__WHAT NEEDS TO BE DONE__
Continue the passage below about Buffett's decision to sell out of Intel, picking up after its final sentence.

__TEXT PASSAGE__
_ _ _ _ _

While many on the blogosphere were quick to point out that this was a direct violation of Buffett’s claim that “our [Berkshire's] favorite holding period is forever,” this quote is almost always used out of context. The entire statement, which was made in a Berkshire Hathaway Chairman’s Letter in 1988, is:
“We expect to hold these securities [Freddie Mac and Coca Cola] for a long time. In fact, when we own portions of outstanding businesses with outstanding managements, our favorite holding period is forever. We are just the opposite of those who hurry to sell and book profits when companies perform well but who tenaciously hang on to businesses that disappoint. Peter Lynch aptly likens such behavior to cutting the flowers and watering the weeds.”
First off all, this claim was in context of two stocks that Buffett held for the better part of two decades, and The Coca-Cola Company is still his top holding, worth $15.6 billion and 21% of his total 13F portfolio. Secondly, the case can be made that Intel lost its outstanding management when CEO Andy Grove in 1998. Grove, who invented the term “strategic inflection point,” built Intel into one of the world’s largest microprocessor producers. In short, a strategic inflection point occurs when an entire business shifts toward a new direction, and industry stalwarts can either sink or swim. Often times, failure and success are separated by the tiniest of margins, and a single product can make the difference in these situations. In Intel’s case, the company is facing a scenario that Grove warned of, and opinions are split on whether the company can maintain its dominance.
On September 7, Intel cut its Q3 sales guidance by close to $1 billion, and now expects to generate between $12.9 billion and $13.5 billion in quarterly revenues on the back of disappointing inventory data and below-average PC sales. Since the announcement, shares of Intel are down over 13%, falling flatter than competitors like Advanced Micro Devices, Inc. (NYSE: AMD), Texas Instruments Incorporated (NASDAQ:TXN), and ARM Holdings plc (NASDAQ: ARMH). Only Hewlett-Packard Company (NYSE: HPQ), which has lost 17.7%, sports a darker shade of red over this time.
While it appears that Buffett’s decision to sell out of Intel was correct over the short run, it comes in contrast to other prominent investors like Ken Fisher, Jim Simons, and Cliff Asness. Here’s a complete look at every fund that is long Intel. Of these bulls, Fisher is the most committed, holding close to 20 million shares. While Fisher himself has described himself as “crazy bullish” in a recent interview with Forbes, it’s still notable that he believes in the same company that Buffett seemingly ditched his main strategy to dump.

_ _ _ _ _

(Text and element-pointing records)
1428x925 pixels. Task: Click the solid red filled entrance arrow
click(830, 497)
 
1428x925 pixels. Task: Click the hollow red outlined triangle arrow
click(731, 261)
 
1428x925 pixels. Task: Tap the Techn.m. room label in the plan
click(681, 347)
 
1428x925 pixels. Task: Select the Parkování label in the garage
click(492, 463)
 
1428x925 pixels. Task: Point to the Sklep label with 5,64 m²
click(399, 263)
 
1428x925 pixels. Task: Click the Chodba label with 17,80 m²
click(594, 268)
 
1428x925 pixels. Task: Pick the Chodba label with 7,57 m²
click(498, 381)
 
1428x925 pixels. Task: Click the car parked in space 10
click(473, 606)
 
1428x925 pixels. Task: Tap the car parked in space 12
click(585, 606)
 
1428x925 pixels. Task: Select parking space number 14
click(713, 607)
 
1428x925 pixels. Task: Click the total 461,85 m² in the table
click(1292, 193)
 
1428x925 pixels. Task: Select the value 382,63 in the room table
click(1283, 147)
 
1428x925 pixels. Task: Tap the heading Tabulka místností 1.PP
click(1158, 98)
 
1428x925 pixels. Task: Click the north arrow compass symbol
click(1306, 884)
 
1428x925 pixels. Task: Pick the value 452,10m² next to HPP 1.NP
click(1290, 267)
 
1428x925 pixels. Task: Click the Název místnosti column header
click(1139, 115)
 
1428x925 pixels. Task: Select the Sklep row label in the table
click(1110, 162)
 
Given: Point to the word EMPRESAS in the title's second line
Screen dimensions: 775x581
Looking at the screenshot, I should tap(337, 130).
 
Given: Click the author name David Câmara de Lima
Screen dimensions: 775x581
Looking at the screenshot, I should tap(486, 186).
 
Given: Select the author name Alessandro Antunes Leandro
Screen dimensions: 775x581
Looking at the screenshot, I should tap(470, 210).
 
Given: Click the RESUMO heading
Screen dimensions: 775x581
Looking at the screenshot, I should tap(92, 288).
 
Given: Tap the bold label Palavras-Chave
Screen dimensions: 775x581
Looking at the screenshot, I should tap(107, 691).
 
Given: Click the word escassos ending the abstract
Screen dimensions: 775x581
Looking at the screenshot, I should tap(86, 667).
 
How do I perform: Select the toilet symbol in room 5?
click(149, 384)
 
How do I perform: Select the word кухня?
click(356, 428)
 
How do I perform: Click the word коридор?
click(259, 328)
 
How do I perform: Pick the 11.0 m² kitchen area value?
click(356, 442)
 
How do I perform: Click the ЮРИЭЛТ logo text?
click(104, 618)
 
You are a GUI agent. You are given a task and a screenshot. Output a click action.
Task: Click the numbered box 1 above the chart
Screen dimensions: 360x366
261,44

_ _ _ _ _

__EXERCISE RESULT__
The question then remains: how can Intel outperform the market between now and the next, let’s say, five years?
Well, there are a few ways this is possible, but it all starts with the company’s ability to create microprocessors for tablets and smartphones. For all intensive purposes, Intel is late to this scene, as competitors like ARM Holdings, which is estimated to account for close to 90% of all 32-bit RISC processors used in certain types of tablets, smartphones, digital music players, handheld video systems, and just about anything else that can be classified as a mobile electronic device.
Earlier this year, Intel finally released the first smartphone with its Atom processor, via a partnership with the India-based Lava International. The chip is also expected to be featured in Microsoft’s new Windows 8 tablet, which will be released on October 26. The company is touting the Atom as one of the lightest, longest-lasting, and greenest chips on the market today, but the real kicker may be in what techies term “the Cloud.”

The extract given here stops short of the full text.